Go to the directory with the expression matrix and the cell annotations. Start from a sample
The current list of all possible cellbrowser.conf statements can be found in our Github example <https://github.com/maximilianh/cellBrowser/blob/master/src/cbPyLib/cellbrowser/sampleConfig/cellbrowser.conf>.
Then you need at least three but ideally four data files, they can be in .tsv or .csv format:
- The expression matrix, one row per gene, ideally gzipped. The first column must be the gene identifier or gene symbol, or ideally geneId|symbol. ENSG and ENSMUSG gene identifiers will be translated automatically to symbols. The other columns are expression values as numbers, one per cell. The number type will be auto-detected (float or int). The file must be a header line that describes the columns with the identifiers for the cells.

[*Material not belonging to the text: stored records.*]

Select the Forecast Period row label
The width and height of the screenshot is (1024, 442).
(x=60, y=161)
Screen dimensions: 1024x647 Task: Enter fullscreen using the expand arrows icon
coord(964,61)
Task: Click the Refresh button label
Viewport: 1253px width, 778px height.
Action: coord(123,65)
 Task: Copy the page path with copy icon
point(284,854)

- The cell annotation meta data table, one row per cell. No need to gzip this relatively small file. The first column is the name of the cell and it has to match the cell name in the expression matrix. There should be at least two columns: one with the name of the cell and one with the name of the cluster. Ideally your expression matrix is a tab-separated file and has as many cell columns as you have rows in the meta data file and they appear in the same order in both files, as cbBuild doesn’t have to trim the matrix then or reorder the meta file. The meta file has a header line, the names of the columns from this line are the ones refered to in the cellbrowser.conf file.

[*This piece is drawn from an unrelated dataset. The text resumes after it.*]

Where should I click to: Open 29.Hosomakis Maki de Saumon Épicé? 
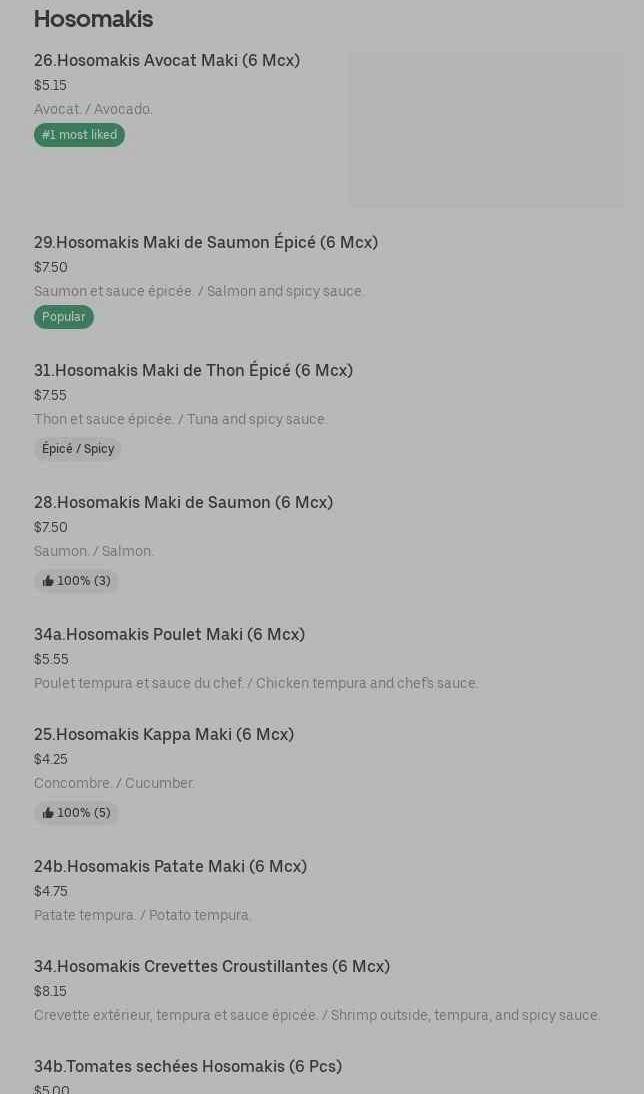(x=206, y=243)
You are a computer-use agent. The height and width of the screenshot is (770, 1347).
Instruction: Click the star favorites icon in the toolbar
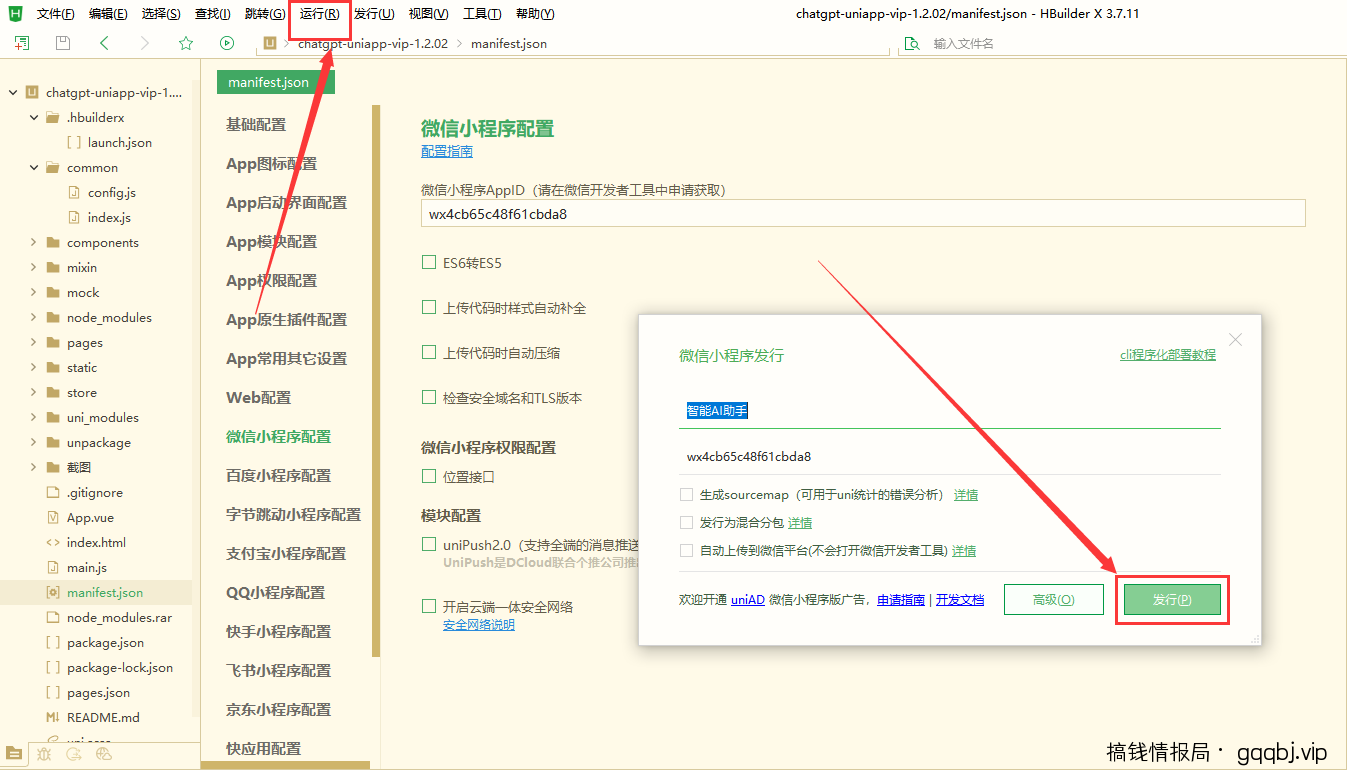[184, 43]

- The coordinates of the cells, often t-SNE or UMAP coordinates. This file
always has three columns, (cellName, x, y). The cellName must be the same as in
the expression matrix and cell annotation meta data file. You can provide
multiple files in this format, if you have run multiple dimensionality
reduction algorithms. You can also specify only a subset of the cells here. In
this way, you can use a single dimensionality reduction algorithm, but multiple
subsets of the cells, e.ge. one coord file per tissue. If R has changed your
cell identifiers (adding dots), you may be able to fix them with
- The (optional) table with cluster-specific marker genes. The first column is the cluster name (from the cell annotation meta file), the second column contains the gene symbol (or Ensembl gene ID, will be mapped to symbol) and the third column is some numeric score (e.g. p-Value or FDR). You can add as many other columns as you like with additional information about this gene or run your table through cbMarkerAnnotate to add information from various gene-centric databases to your existing table. Alternatively you can also provide the raw Seurat marker gene output. There can be multiple files with cluster-specific marker genes, e.g. in case that you are also doing differential gene expression analysis or have results from multiple algorithms. See Annotate genes on how to add link to external gene-databases (like Allan Brain Atlas or OMIM) to your marker genes.
Make sure that all your input files have Unix line endings and fix the line endings if necessary with mac2unix or dos2unix:
file *.txt *.csv *.tsv *.tab
Edit cellbrowser.conf. Enter the name of the three files with the config statements exprMatrix, meta, coordFiles. If you have a table with cluster specific genes, put that into clusterFiles. Enter the value of your cluster name field from the meta annotation file for the tags labelField and clusterField.
From the directory where your cellbrowser.conf is located, run:
cbBuild -o /tmp/cb -p 8888
Point your internet browser to the name of the server (or localhost, if you’re running this on your own machine) followed by :8888, e.g. http://localhost:8888.
The output directory (/tmp/cb in the example) can hold multiple datasets. If you have a second dataset in another directory that contains cellbrowser.conf, just make sure that the other cellbrowser.conf specifies a different dataset name with name=xxx. Then run cbBuild -o /tmp/cb -p 8888 in the other directory to add the second dataset to your browser output directory /tmp/cb.